_Exercise details_
Repeat word for word everything in the case report below from "Grossly, specimen A" down to "are your diagnoses?".

(Study text begins)

The patient was admitted for a resection of these lesions during which a solid nodule attached to the M2 of the left MCA segment was removed and labeled Specimen A. The tumor cavity was carefully resected; however, part of the capsule was adherent to the midbrain and this was left behind. This tissue was labeled Specimen B and washings from the CUSA were labeled Specimen C. Postoperative MR scan demonstrated an absent M2 segment of the left MCA and no enhancing areas. The patient was well postoperatively with no worsening of his pre‐existing hemiparesis.

Gross and Microscopic Pathology

Grossly, specimen A was noted to be a solid nodule measuring 1 cm in diameter while specimen B and C were of pale gelatinous material. Specimen B and C histology had fragments of a tumor similar to the original resection (Figure 1c). Sections of specimen A showed abnormal giant cells (Figure 1d) surrounding polarizable material (Figure 1e). What are your diagnoses?

Diagnosis

  1. Gossypiboma (Textiloma)
  2. Pilocytic astrocytoma WHO grade 1(residual)

(Study text ends)
(Recorded data begins)

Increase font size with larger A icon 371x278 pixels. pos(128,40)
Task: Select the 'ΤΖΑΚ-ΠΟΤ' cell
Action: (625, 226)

(Recorded data ends)

_Solved exercise_
Grossly, specimen A was noted to be a solid nodule measuring 1 cm in diameter while specimen B and C were of pale gelatinous material. Specimen B and C histology had fragments of a tumor similar to the original resection (Figure 1c). Sections of specimen A showed abnormal giant cells (Figure 1d) surrounding polarizable material (Figure 1e). What are your diagnoses?